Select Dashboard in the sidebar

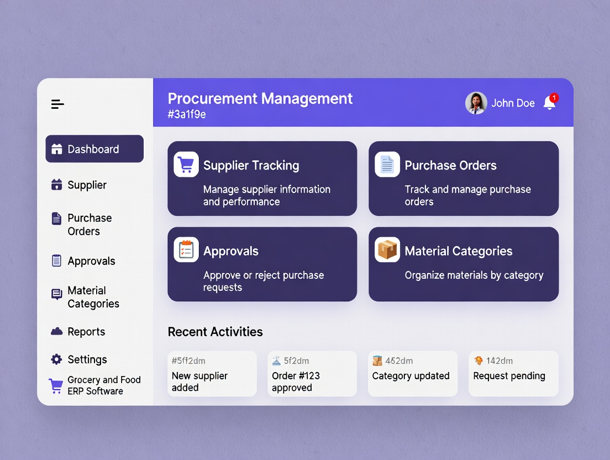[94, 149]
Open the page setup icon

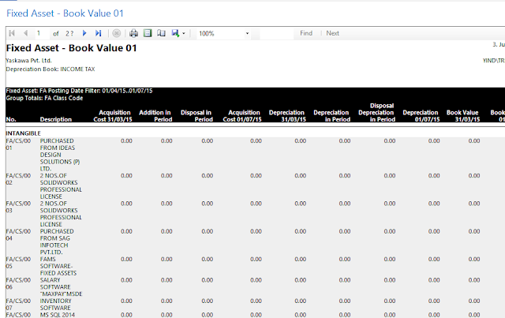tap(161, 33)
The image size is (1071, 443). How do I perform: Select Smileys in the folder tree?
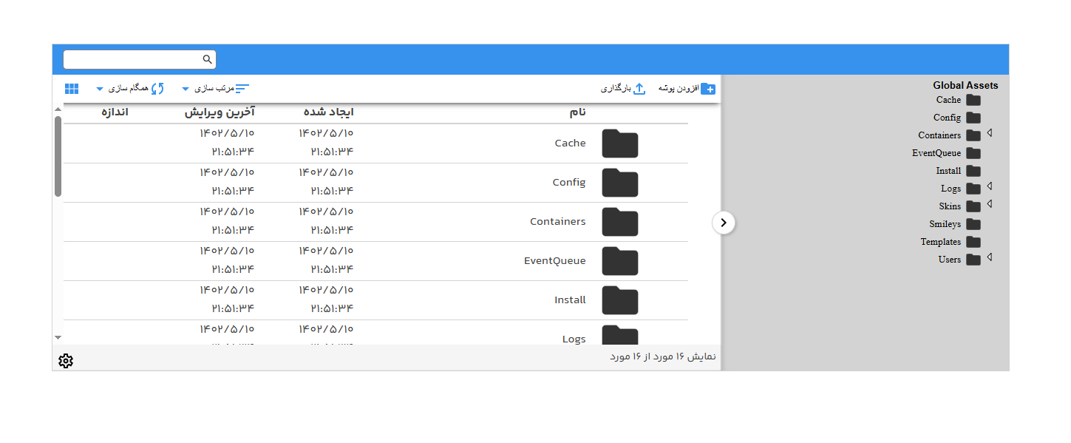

★ ★ ★ ★ ★ ★ ★

• [WORK ITEM] All lines above must be repeated exactly, and the pictures must be omitted.

• [TASK SOLUTION]
Select Dashboard in the sidebar

[94, 149]
Open the page setup icon

tap(161, 33)
The image size is (1071, 443). How do I perform: Select Smileys in the folder tree?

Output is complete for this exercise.